In the summer of 2022, after TechInsights, a research institution, dismantled a mining client's chip using SMIC's 7nm process, the fact that the company had the capability to advance to the 7nm node became increasingly evident. Although SMIC never officially confirmed this, and even though the Chinese media initially reported on this with excitement, the information mysteriously disappeared from Chinese internet platforms. However, one year later, recent reports in the Chinese media about Huawei and SMIC collaborating to produce 7nm 5G chips have once again sparked enthusiasm, reflecting the backdrop of the ongoing US-China tech competition.

This raises questions about whether, in response to the Biden administration's approach towards containing China compared to the Trump administration, Beijing authorities will take countermeasures. Notably, in mid-July, SMIC's former Chairman Gao Yonggang resigned and Liu Xunfeng, recommended by the Big Fund, took over. This indicates that Beijing authorities may now have a greater say in influencing SMIC's direction. In contrast to SMIC's previous low-profile approach of avoiding direct confrontations with the US, the current collaboration between SMIC and Huawei on 7nm 5G chips can be seen as a subtle form of challenge.

In the past, TSMC utilized the 7nm EUV process for manufacturing Huawei's Kirin 990 5G chip. However, currently, SMIC can only achieve 7nm mass production through DUV with multiple exposures. Considering SMIC's yield, capacity, and Huawei's internal use-only business model, it is projected that SMIC's 7nm process is constrained by low yields and limited capacity, prioritizing functionality over pursuing high production volumes. This raises the question: even if Huawei's 5G chips, whether SoC or modem chips, make a comeback, would best-case scenario be to supply solely for in-house needs? In a less favorable situation, it is feared that SMIC might only be able to symbolically supply certain device models.
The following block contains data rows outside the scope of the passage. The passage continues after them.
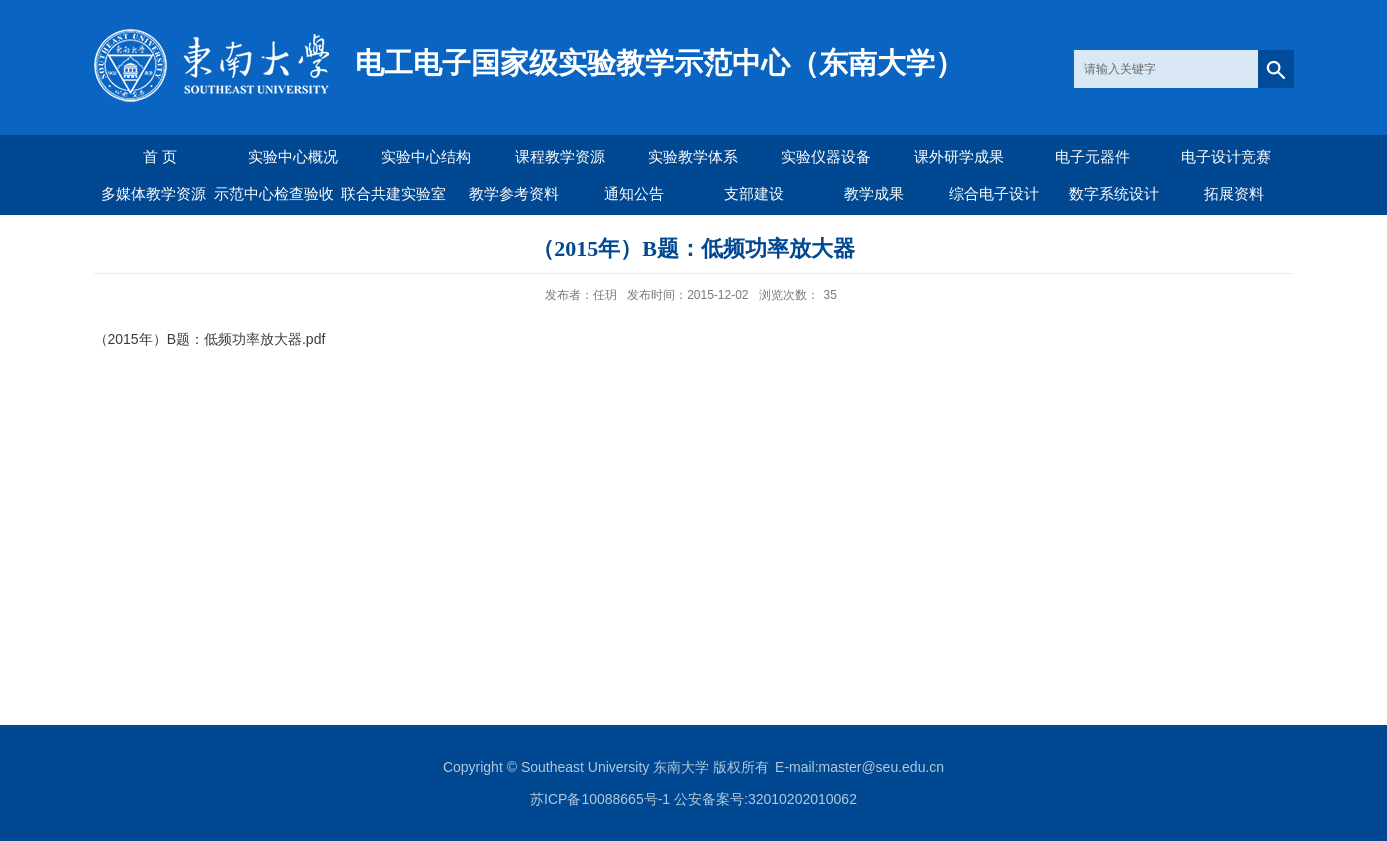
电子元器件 (1092, 156)
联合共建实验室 (393, 193)
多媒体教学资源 (153, 193)
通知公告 (634, 193)
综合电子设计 (994, 193)
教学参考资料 (514, 193)
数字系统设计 (1114, 193)
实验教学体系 (693, 156)
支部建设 (754, 193)
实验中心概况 (293, 156)
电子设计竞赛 (1226, 156)
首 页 (160, 156)
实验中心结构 (426, 156)
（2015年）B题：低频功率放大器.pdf (210, 339)
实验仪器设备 (826, 156)
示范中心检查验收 (274, 193)
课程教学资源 (560, 156)
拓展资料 (1234, 193)
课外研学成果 (959, 156)
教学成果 (874, 193)
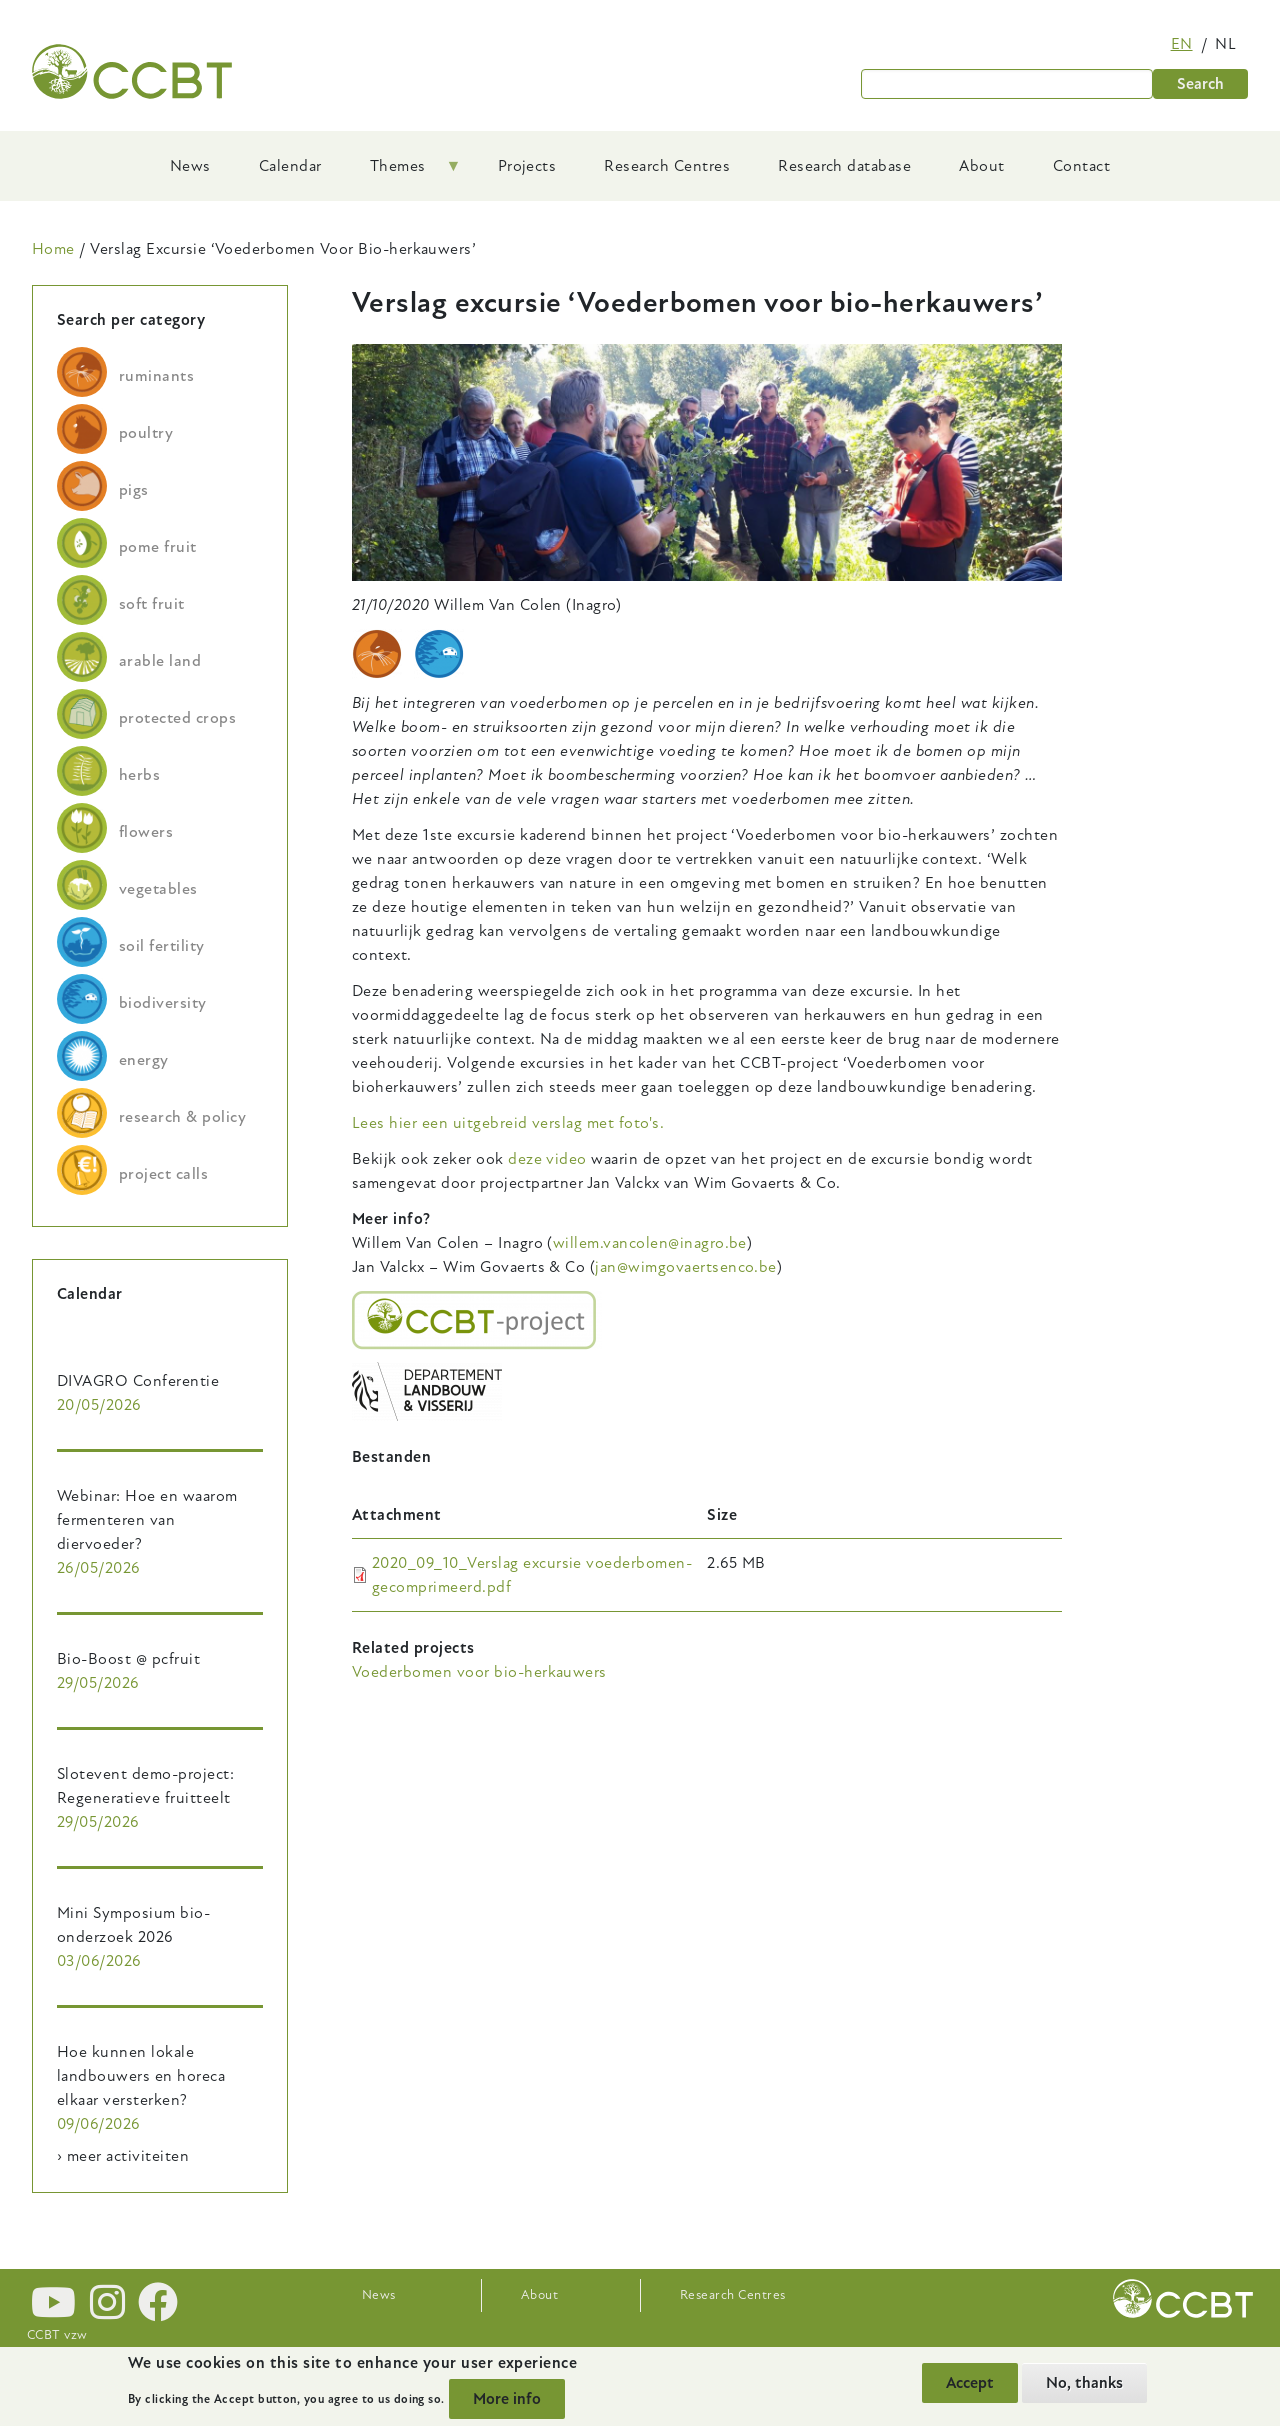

The widespread adoption of Huawei's 5G chips by brands like Honor, Oppo, and others in China hinges on two key factors: Huawei's approval and whether the performance and heat dissipation capabilities of the SoC or 5G chips manufactured by SMIC can compete with Qualcomm and MediaTek's 5G solutions. While the deal to manufacture Huawei's 7nm 5G chips holds strategic importance in China's advanced chip manufacturing, achieving commercial-scale profitability for SMIC might pose challenges. Moreover, the release of Huawei's 5G chips in 2023 or 2024, along with the launch of their 5G smartphones, will inevitably showcase SMIC's capabilities in the 7nm process. This could have implications for SMIC's future orders and equipment deliveries from semiconductor equipment manufacturers in the US, Japan, and the Netherlands. Ultimately, the profitability of the cooperation between Huawei and SMIC in producing 7nm 5G chips remains uncertain.